**THE TASK**
Show every line of the material below that contains the word "Viewport".

**SOURCE MATERIAL**
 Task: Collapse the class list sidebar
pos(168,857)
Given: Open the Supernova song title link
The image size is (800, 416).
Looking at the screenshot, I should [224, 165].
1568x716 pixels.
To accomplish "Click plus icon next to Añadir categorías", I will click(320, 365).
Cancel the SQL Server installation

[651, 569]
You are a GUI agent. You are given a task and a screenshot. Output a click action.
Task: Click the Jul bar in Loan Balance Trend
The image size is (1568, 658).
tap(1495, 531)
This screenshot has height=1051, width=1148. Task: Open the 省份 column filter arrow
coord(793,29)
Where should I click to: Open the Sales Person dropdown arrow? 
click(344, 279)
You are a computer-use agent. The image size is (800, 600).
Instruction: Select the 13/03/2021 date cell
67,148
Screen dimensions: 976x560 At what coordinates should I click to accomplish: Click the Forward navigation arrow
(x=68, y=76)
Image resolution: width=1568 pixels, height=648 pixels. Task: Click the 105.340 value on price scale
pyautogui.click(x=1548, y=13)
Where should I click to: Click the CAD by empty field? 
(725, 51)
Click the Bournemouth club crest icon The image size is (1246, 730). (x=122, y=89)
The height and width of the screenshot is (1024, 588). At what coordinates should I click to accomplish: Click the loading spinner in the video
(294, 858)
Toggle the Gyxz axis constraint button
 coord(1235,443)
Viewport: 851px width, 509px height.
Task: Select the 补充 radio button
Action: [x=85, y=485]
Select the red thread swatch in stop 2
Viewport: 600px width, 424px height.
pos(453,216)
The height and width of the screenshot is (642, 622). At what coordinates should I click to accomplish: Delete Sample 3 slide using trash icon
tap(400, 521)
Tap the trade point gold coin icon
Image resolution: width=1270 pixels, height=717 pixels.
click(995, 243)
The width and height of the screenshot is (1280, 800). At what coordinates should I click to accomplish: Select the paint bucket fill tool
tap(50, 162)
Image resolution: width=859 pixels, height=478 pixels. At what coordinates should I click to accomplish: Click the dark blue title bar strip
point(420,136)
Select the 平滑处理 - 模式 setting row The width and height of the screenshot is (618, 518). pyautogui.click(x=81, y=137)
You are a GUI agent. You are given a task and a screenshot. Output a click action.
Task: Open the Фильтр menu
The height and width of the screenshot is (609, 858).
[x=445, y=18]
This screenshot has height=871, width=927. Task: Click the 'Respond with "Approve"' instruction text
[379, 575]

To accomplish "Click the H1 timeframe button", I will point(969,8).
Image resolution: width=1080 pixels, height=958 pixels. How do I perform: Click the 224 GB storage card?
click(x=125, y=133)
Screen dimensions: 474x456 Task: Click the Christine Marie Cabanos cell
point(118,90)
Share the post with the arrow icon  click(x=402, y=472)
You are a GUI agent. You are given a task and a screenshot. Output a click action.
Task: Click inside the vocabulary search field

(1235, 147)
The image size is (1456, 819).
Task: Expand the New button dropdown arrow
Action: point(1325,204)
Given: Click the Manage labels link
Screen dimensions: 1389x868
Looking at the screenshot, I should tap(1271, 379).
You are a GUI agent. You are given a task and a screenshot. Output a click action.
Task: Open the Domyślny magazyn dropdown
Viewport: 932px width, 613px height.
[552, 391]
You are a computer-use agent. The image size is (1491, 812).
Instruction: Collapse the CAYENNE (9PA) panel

**SOLVED PROBLEM**
Viewport: 851px width, 509px height.
Viewport: 600px width, 424px height.
Viewport: 932px width, 613px height.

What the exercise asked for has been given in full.